======== Data for this exercise ========

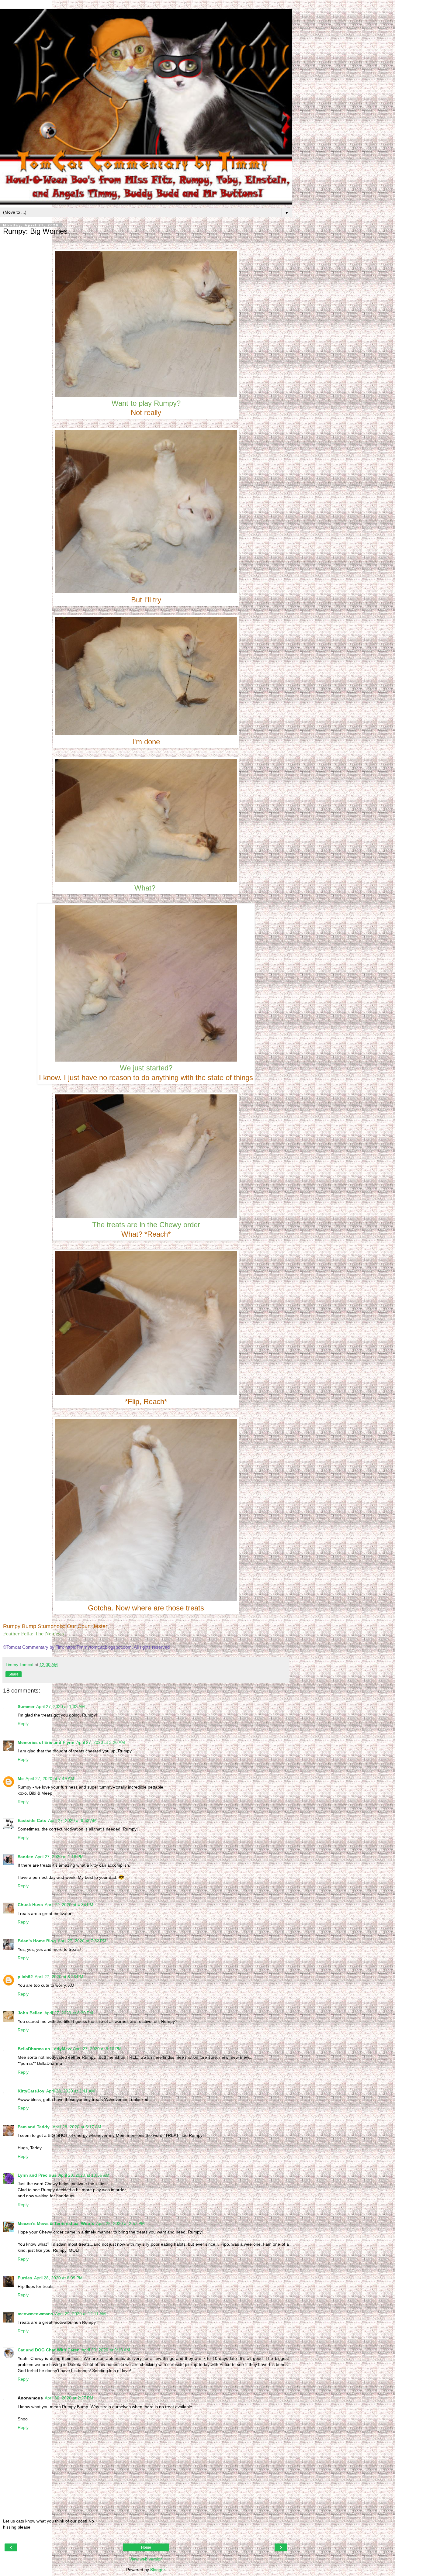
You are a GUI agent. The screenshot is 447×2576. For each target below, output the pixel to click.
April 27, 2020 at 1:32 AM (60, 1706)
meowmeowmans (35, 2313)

========
======== Data for this exercise ========

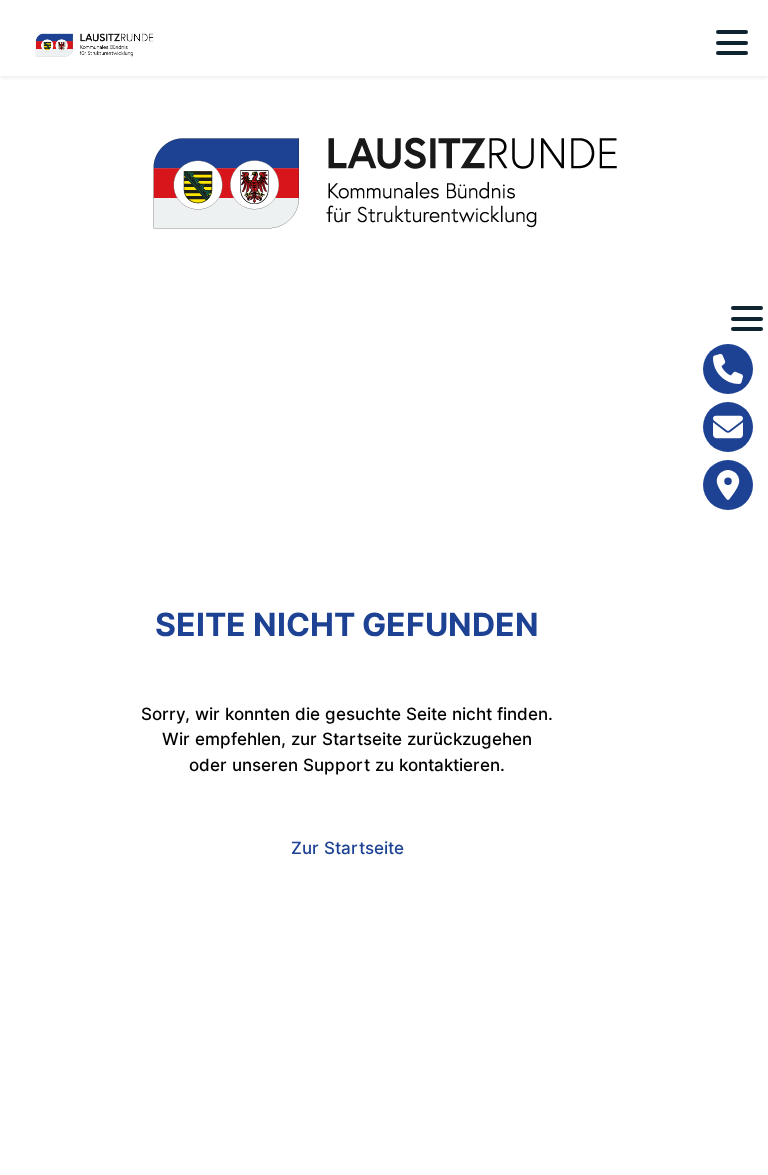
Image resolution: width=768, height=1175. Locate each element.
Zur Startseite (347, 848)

========
======== Data for this exercise ========

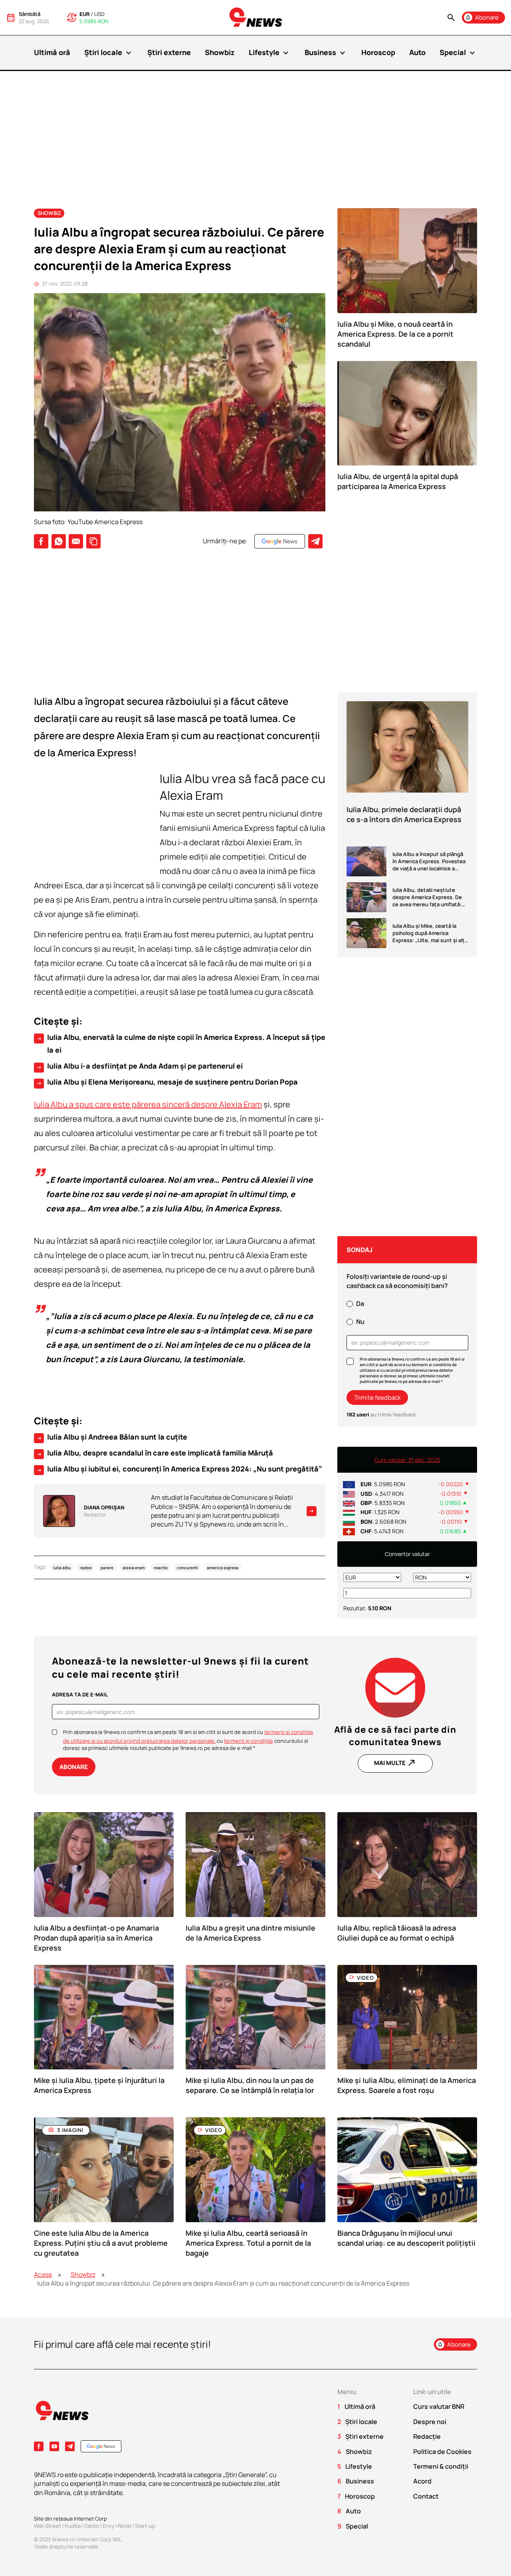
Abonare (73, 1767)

========

__How to complete this task__
What are the lines, exactly as written above, from the line with "You are a GUI" to the line with "meowmeowmans (35, 2313)", both included? Output only those.

__Task result__
You are a GUI agent. The screenshot is 447×2576. For each target below, output the pixel to click.
April 27, 2020 at 1:32 AM (60, 1706)
meowmeowmans (35, 2313)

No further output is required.